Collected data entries
"""
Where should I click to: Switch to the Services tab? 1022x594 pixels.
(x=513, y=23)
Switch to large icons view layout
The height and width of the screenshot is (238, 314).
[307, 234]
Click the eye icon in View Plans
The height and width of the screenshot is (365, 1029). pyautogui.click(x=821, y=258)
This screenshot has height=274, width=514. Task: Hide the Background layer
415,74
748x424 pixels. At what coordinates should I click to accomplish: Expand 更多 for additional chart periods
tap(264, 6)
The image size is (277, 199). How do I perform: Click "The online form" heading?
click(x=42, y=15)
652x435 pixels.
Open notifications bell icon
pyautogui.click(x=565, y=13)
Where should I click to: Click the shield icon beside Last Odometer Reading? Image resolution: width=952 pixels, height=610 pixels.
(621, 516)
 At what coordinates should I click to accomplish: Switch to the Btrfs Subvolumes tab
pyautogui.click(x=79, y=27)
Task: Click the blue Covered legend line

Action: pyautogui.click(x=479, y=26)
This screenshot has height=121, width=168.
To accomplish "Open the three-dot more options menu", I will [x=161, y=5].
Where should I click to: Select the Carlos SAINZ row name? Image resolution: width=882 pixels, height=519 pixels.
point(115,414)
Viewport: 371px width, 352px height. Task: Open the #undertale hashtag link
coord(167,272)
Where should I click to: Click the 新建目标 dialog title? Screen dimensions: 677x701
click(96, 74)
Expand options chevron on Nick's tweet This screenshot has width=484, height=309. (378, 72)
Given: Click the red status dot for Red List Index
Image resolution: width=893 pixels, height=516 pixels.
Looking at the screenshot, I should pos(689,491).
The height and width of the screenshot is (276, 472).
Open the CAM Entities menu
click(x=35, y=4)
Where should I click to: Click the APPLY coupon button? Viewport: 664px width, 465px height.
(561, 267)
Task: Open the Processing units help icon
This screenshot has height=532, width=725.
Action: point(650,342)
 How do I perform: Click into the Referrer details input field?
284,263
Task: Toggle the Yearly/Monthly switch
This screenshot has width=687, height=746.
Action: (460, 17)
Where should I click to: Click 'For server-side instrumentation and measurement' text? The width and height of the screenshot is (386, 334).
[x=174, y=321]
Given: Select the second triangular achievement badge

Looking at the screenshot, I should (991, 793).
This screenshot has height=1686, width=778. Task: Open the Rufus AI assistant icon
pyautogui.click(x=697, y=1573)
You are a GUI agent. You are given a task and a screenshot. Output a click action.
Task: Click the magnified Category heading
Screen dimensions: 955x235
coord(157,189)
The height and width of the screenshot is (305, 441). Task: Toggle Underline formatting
"""
**Work instruction**
All lines of the records above with the word "Toggle" in them are to be copied.

**Written response**
Task: Toggle the Yearly/Monthly switch
The height and width of the screenshot is (305, 441). Task: Toggle Underline formatting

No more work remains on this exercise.